PowerShell Basics #4: Matching and capturing with regular expressions
Using regular expressions on Windows hasn’t been particularly easy, as the standard command-line tools have provided very little support to these powerful beasts. On the other hand, various spawns of Unix have had loads of support for regexes on the command line, including classic tools such as grep, sed and awk.
PowerShell changes things here. It brings the full power of .NET regexes to the table, but makes them more easily accessible through some syntactic sugar.
Basic searches
Searching for text matching a given regex is very straightforward. Suppose you had the following lines of text in a file, probably representing addresses where your web service has been accessed from:
192.168.0.52 172.0.0.1 www.mysite.example 10.4.4.1 intranet.contoso.com 192.168.0.55 www.foobar.example
You might, for example, want to get only the lines that look like an IP address. For this, a very simple regular expression will do. It can be applied to the data with the –match operator.
type trafficsources.txt | where { $_ -match "^(\d{1,3}\.){3}\d{1,3}$" }
The –match operator provides case-insensitive matching. Therefore, -match "W+"
would match the lines with “www” on them. If you need case-sensitivity, use -cmatch. If you want to be more specific about case-insensitivity, you can also use -imatch. If you want to look for lines that don't match the pattern, you can use the -notmatch, -inotmatch and -cnotmatch operators.
Capturing things
One common use for regular expressions is to capture pieces of data from the matching string for further processing. For example, imagine you had the following set of contacts in a text file called emails.txt:
Jouni Heikniemi <jouni@domain.example> John Doe <john@contoso.example> jane@mysite.example phyllida@fabrikam.example ("Phyllida von Huber")
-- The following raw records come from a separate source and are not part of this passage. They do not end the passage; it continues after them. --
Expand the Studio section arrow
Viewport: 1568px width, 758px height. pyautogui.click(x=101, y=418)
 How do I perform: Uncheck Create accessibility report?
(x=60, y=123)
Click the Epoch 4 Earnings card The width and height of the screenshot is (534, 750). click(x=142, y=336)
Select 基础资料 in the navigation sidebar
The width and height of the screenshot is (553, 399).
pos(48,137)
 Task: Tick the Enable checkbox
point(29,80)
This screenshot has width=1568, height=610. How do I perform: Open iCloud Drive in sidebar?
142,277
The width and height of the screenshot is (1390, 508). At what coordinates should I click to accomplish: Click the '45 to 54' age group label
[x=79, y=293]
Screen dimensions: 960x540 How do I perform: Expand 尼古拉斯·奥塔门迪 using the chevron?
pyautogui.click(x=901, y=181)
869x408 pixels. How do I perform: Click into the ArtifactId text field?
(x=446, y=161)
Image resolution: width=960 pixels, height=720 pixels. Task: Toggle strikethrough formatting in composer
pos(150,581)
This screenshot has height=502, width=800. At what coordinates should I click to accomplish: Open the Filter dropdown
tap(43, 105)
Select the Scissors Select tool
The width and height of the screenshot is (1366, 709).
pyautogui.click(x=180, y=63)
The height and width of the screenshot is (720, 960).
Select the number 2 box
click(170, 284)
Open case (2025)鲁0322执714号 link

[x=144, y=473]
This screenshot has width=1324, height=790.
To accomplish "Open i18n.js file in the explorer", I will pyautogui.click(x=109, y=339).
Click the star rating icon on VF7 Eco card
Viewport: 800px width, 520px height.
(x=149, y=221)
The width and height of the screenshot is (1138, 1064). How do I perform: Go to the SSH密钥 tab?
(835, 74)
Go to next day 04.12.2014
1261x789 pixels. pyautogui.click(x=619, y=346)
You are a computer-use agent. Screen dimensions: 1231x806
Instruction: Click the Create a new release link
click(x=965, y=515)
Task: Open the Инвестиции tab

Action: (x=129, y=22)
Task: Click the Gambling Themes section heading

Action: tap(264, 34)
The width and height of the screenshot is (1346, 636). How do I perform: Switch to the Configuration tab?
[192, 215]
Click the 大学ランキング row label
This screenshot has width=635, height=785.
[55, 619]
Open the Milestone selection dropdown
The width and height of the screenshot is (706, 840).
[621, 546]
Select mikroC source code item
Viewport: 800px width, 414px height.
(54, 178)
Now, imagine you want to extract the email addresses. First off, you could pick up just the lines with addresses by doing something like type emails.txt | where { $_ -match "\b[A-Z0-9._%+-]+@[A-Z0-9.-]+\.[A-Z]+\b" }
. This wouldn't be strictly necessary if every line in the file contained an email address, but it helps in the next step, so you might do the filtering anyway.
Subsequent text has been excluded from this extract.